From the listing below, pull out all lines with "Click" in them.
*** Opening Supplied entries ***
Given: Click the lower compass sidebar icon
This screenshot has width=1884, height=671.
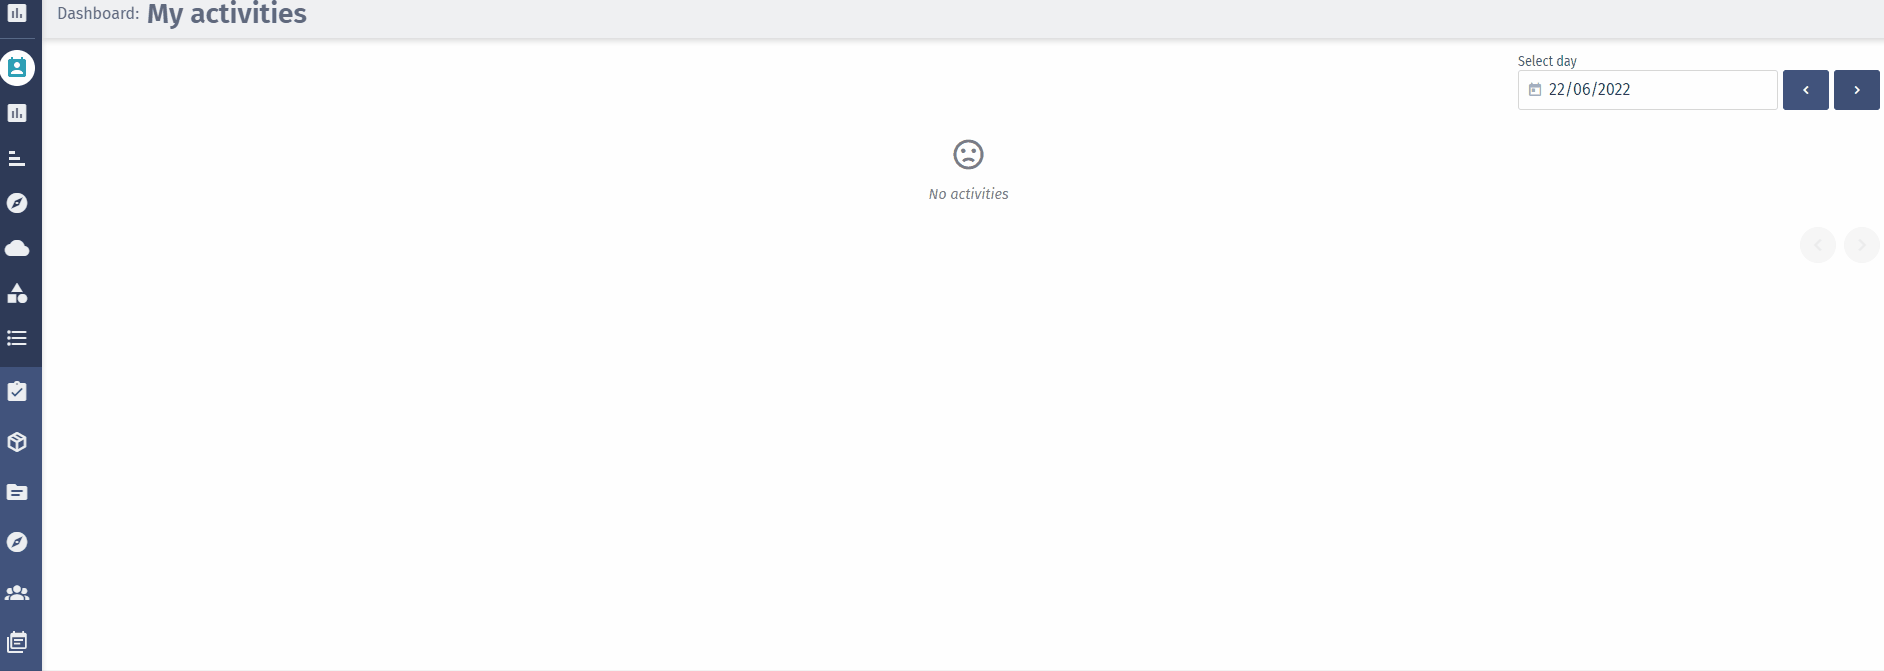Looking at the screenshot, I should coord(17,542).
*** Closing Supplied entries ***
*** Opening Supplied entries ***
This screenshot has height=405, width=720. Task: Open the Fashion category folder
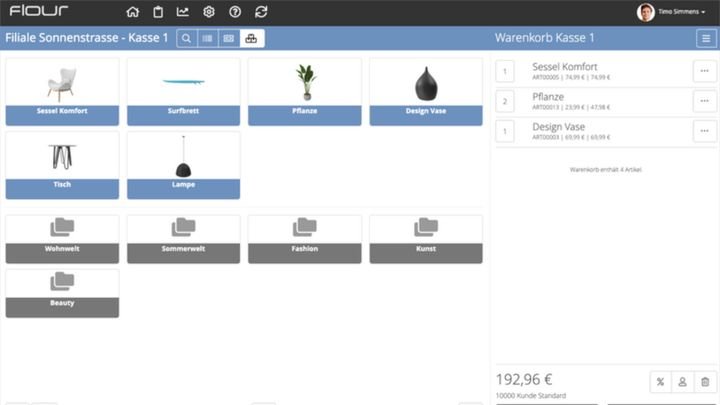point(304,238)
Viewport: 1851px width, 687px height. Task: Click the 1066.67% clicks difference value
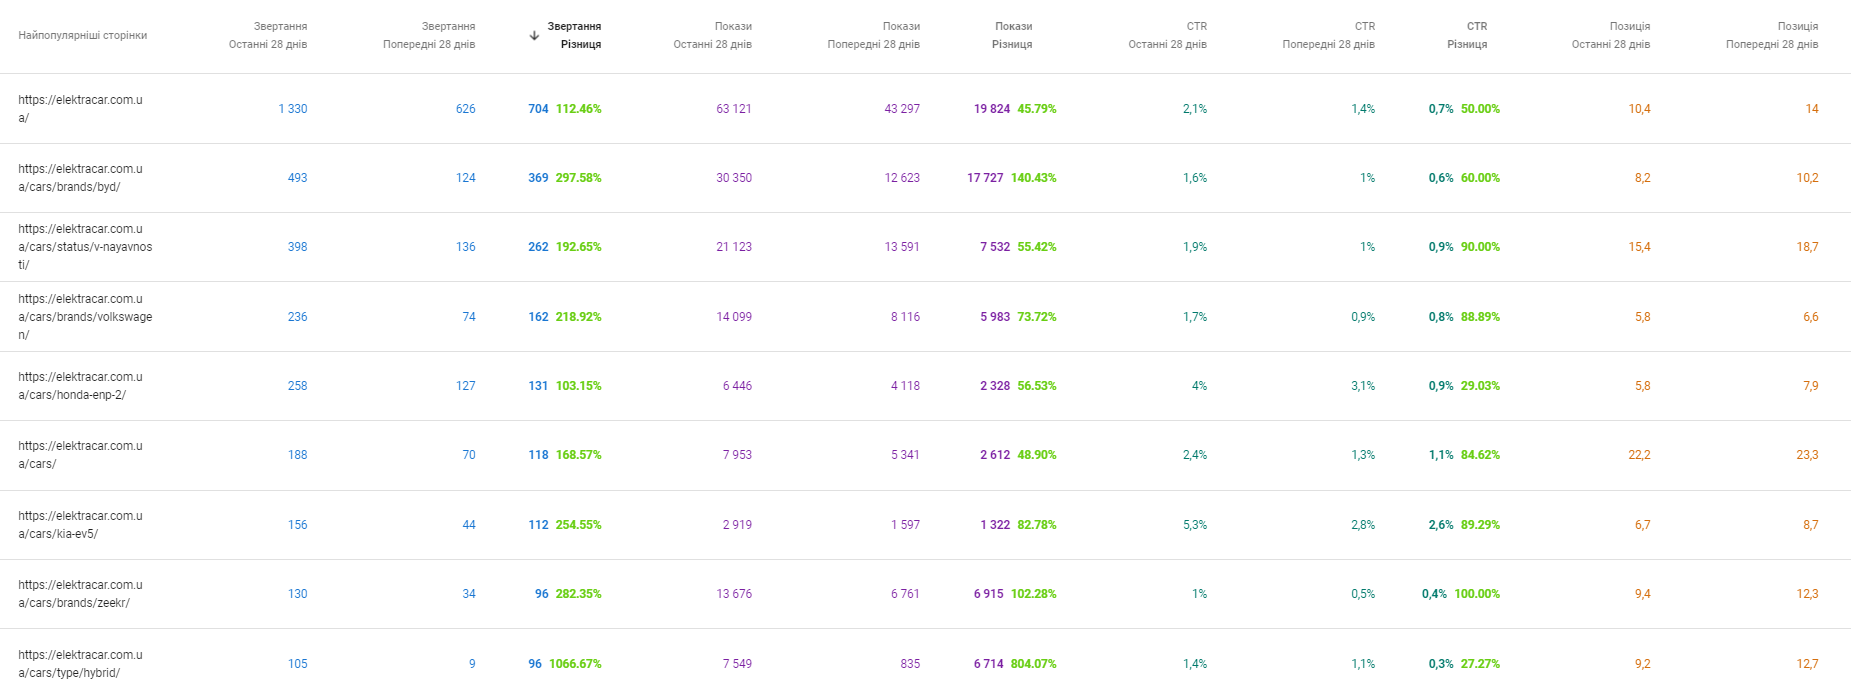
*** Closing Supplied entries ***
*** Opening Supplied entries ***
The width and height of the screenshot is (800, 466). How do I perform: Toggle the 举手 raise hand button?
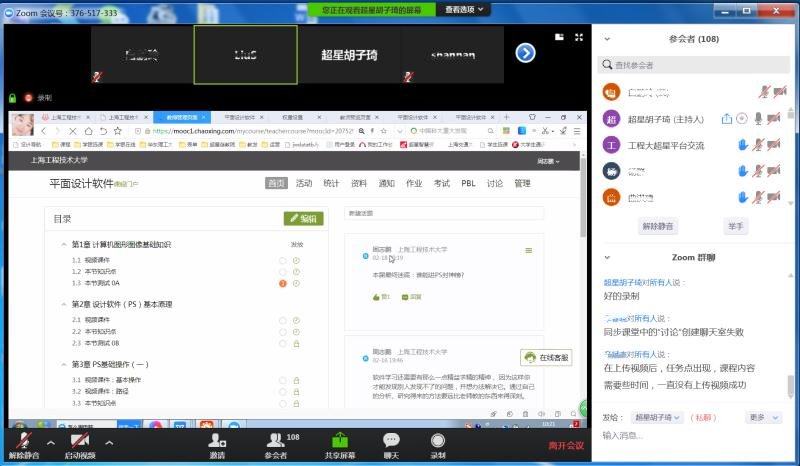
*** Closing Supplied entries ***
● **Result for this exercise**:
Given: Click the lower compass sidebar icon
Viewport: 1851px width, 687px height. Task: Click the 1066.67% clicks difference value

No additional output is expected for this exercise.